[Consignes écrites]
1. D'après l'extrait sur la misanthropie, quelles sont les deux situations liées à Épictète que mentionne Victor Goldschmidt ?
2. Pour chaque affirmation, dites par oui ou non si l'extrait sur la misanthropie lui donne raison, et citez les mots du texte qui tranchent. (a) Goldschmidt donne la suite de la pensée de Pascal. (b) La pensée de Marc-Aurèle est reprise en entier dans la traduction d'Émile Bréhier. (c) Le livre de Goldschmidt a paru chez Vrin en 1985.

[Extrait de page]
==*==

Misanthropie naturelle et amour de la vérité ou comment se mettre à l'abri des importants.

Victor Goldschmidt dans Le système stoïcien et l'idée de temps (Vrin, 1985, p. 177) consacre une note à l'opposition entre la misanthropie ordinaire et la philanthropie stoïcienne, la misanthropie naissant non du " spectacle des méchants et des insensés " mais de " situations toutes banales où l'on se heurte à une promiscuité jugée insupportable ". L'auteur mentionne alors deux situations auxquelles s'est rapporté Épictète : " le bain public " et " la cohue aux fêtes d' Olympie ", puis, généralisant, il évoque " le comportement de nos semblables dont le spectacle quotidien nous est imposé " ; c'est alors qu'il cite la pensée suivante de Marc-Aurèle :
" Vois-les faire, quand ils mangent, qu'ils dorment, qu'ils s'accouplent, qu'ils s'accroupissent à l'écart et ainsi de suite ; puis quand ils se donnent de grands airs et se rengorgent, ou bien quand ils se fâchent et qu'ils vous accablent de leur supériorité. " (X, 19)
Victor Goldschmidt juge alors pertinent de rapprocher les lignes citées d'une pensée de Pascal :
" Ma fantaisie me fait haïr un croasseur et un qui souffle en mangeant ! "
Pascal manifestement dénonce ici le pouvoir de l'imagination qui engendre une haine irrationnelle et donc injustifiée ; la suite de la pensée, que ne donne pas Goldschmidt, est sur ce point sans ambiguïté :
" La fantaisie a grand poids. Que profiterons-nous de là ? Que nous suivrons ce poids à cause qu'il est naturel ? Non. Mais que nous y résisterons." (éd. Brunschvicg, II,86).
Mais est-ce bien aussi le sens du texte de Marc-Aurèle de condamner la réaction spontanée qu'on serait porté à avoir face aux conduites humaines parce qu'elles seraient et animales par certains côtés et méprisantes par d'autres ? Voyons d'abord la pensée en question dans son intégralité à travers la traduction qu'en a donnée Émile Bréhier :
" Comment sont-ils quand ils mangent, quand ils dorment, font l'amour ou vont à la selle, et caetera ? Et puis quand ils prennent un air viril, et imposant, ou bien quand ils se fâchent et blâment autrui avec excès ? Peu avant, de combien de maîtres étaient-ils esclaves et de combien de manières l'étaient-ils ? Et peu après ils en seront au même point." (La Pléiade, p.1226)

==*==

[Entrées]
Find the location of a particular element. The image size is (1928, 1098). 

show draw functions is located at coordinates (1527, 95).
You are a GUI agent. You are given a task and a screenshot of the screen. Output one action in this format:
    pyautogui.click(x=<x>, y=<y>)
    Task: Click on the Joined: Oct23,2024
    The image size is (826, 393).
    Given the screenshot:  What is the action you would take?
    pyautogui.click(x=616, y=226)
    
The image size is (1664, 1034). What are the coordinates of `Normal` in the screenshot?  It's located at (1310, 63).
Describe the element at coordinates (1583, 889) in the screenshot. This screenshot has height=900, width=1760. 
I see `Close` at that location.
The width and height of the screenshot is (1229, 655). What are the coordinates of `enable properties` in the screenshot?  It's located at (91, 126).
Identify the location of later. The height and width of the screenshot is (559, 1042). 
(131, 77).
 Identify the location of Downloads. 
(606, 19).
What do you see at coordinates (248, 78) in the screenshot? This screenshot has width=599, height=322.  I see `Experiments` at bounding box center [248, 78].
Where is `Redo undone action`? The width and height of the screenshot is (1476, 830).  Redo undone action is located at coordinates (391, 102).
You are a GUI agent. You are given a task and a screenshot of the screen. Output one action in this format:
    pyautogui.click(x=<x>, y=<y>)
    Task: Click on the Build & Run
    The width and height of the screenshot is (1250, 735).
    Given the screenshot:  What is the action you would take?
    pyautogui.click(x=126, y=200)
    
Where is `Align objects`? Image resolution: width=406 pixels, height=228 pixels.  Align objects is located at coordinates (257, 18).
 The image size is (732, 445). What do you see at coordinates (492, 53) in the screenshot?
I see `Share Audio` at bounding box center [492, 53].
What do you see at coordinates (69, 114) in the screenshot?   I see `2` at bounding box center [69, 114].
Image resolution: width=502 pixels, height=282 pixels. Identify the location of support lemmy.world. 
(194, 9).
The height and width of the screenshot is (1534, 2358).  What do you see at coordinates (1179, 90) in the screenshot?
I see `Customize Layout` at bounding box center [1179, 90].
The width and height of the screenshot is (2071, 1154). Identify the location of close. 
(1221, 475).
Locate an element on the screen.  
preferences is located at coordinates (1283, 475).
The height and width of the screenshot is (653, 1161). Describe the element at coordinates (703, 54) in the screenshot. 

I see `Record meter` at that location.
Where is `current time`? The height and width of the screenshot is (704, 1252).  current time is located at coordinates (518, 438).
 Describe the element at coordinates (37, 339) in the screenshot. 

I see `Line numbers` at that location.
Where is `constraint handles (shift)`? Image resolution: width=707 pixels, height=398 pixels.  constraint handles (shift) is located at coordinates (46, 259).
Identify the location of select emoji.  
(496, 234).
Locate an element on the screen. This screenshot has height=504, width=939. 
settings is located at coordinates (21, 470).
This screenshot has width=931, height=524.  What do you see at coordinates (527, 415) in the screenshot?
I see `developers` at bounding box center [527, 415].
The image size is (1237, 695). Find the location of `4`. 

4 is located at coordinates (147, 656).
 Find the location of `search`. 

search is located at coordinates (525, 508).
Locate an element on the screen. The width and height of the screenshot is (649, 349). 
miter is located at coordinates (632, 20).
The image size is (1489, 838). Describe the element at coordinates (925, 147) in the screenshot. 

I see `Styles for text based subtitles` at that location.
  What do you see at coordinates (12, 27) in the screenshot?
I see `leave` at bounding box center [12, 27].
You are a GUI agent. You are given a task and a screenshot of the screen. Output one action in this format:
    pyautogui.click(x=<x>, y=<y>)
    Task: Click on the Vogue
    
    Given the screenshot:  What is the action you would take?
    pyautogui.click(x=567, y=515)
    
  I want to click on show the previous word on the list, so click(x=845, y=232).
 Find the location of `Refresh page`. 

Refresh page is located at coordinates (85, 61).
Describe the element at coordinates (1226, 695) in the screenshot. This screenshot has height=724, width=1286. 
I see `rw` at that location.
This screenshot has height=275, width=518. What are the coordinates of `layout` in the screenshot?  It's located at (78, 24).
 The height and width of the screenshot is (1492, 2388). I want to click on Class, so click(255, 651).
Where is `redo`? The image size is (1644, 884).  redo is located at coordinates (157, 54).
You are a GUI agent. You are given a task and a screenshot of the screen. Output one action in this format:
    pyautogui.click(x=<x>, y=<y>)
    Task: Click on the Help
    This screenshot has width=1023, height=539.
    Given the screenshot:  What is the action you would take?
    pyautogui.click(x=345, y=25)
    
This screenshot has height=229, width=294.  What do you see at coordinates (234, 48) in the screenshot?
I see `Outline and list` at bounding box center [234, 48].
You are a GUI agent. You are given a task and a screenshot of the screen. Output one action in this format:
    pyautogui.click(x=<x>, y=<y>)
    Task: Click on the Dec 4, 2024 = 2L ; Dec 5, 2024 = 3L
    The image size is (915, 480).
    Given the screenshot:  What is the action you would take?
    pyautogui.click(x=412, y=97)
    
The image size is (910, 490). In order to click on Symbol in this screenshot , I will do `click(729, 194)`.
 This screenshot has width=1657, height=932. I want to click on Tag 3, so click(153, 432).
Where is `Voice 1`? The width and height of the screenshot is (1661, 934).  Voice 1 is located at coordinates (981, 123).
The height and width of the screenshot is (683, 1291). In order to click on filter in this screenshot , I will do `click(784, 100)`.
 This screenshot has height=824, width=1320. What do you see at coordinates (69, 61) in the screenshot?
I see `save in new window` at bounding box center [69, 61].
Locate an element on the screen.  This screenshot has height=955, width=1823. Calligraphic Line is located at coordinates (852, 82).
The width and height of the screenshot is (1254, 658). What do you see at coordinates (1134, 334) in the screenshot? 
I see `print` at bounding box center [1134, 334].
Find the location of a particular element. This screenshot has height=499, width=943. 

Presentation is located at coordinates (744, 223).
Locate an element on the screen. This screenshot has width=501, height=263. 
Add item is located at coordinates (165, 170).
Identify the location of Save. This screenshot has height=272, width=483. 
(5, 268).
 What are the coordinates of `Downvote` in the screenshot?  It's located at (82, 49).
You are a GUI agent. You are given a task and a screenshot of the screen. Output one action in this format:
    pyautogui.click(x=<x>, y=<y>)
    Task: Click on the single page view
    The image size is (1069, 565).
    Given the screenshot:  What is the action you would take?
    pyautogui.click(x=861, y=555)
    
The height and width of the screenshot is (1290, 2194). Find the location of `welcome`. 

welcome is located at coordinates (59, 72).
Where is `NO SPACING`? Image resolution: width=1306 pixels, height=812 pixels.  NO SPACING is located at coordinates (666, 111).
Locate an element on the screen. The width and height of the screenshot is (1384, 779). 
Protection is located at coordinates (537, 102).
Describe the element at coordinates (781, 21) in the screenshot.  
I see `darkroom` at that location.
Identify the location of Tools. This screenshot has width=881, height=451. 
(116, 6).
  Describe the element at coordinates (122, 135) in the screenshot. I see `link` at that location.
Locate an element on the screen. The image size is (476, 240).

==*==

[Résultats]
1. Le bain public et la cohue aux fêtes d'Olympie.

2.
(a) Non : « la suite de la pensée, que ne donne pas Goldschmidt ».
(b) Oui : « Voyons d'abord la pensée en question dans son intégralité à travers la traduction qu'en a donnée Émile Bréhier ».
(c) Oui : « (Vrin, 1985, p. 177) ».